DIF/EKF–RTS variants further exhibit superior mean-squared error and increased robustness to parameter tuning by re-linearizing the full system and introducing principled step-size damping (Kullberg et al., 2024).

6. Applications and Extensions

The EKF+RTS smoothing architecture is foundational in:

Mobility-aware localization in communication (mmWave) channels, enabling high-accuracy position tracking for both pedestrian and vehicular dynamics without ancillary ranging sensors (Orimogunje et al., 8 Oct 2025).
Embedded visual-inertial odometry systems where real-time efficiency, low drift, and robust recovery from perceptual aliasing and visual dropout are essential (Du et al., 2024).
Nonlinear system identification and constrained smoothing, where the same Gauss–Newton structure underlies sparse estimation, robust statistics, and constraint handling (Aravkin et al., 2013).

The methodology is extensible to frameworks wherein process and measurement models are highly nonlinear, or for systems with non-Gaussian noise, by embedding the core EKF–RTS recursions within iterated or adaptive schemes (DIF, IEKF, DST-EKF, Levenberg–Marquardt damping), as recent literature demonstrates (Kullberg et al., 2024).

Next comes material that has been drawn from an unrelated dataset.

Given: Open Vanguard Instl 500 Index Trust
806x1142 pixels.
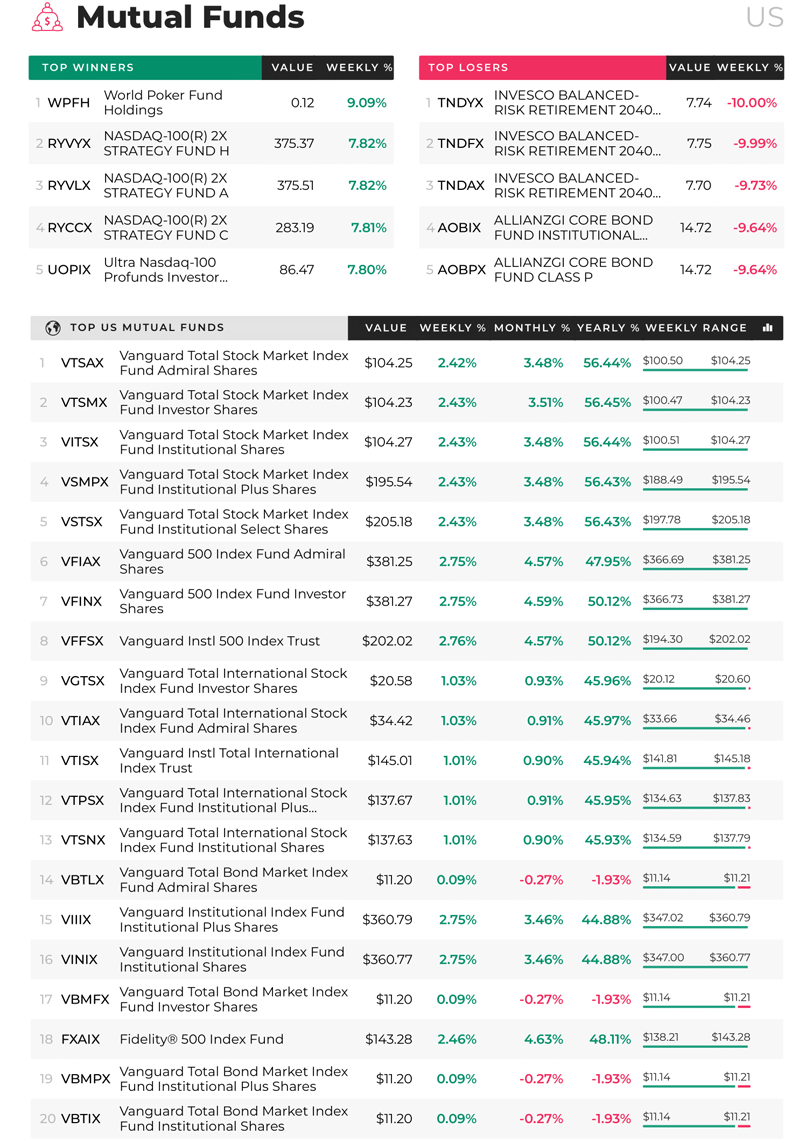Looking at the screenshot, I should (x=219, y=641).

7. Observability, Consistency, and Theoretical Guarantees

The filter's consistency and the preservation of physical unobservables depend on both the parameterization and linearization scheme. For example, standard EKF and MSCKF may lose one dimension in the unobservable yaw direction due to linearization drift. DST-EKF and its associated RTS smoother (DST-RTS) enforce exact observability by transforming errors in velocity and position with respect to the reference attitude, ensuring the correct algebraic nullspace is retained throughout the forward–backward procedure (Du et al., 2024). This corrects spurious information gain in the covariance and stabilizes estimator consistency.

Summary Table: Key Algorithmic Elements of EKF–RTS Smoothing

Component	Description	Source
EKF Forward Pass	Nonlinear filtering via local linearization	(Orimogunje et al., 8 Oct 2025, Aravkin et al., 2013)
RTS Backward Pass	Smoothing gain & state refinement	(Orimogunje et al., 8 Oct 2025, Aravkin et al., 2013)
Adaptive Noise	Online $\gamma$ scaling using NIS	(Orimogunje et al., 8 Oct 2025)
Mahalanobis Gating	Outlier/rejection by chi-square threshold	(Orimogunje et al., 8 Oct 2025)
DST Parametrization	Consistency via velocity/position transforms	(Du et al., 2024)
Iterated/Damped EKF	Gauss–Newton updates, LM regularization	(Kullberg et al., 2024)

The EKF with Rauch–Tung–Striebel smoothing remains a foundational and extensible tool in modern state estimation, with substantial practical and theoretical advances contributed by recent research on adaptivity, consistency, and efficient implementation.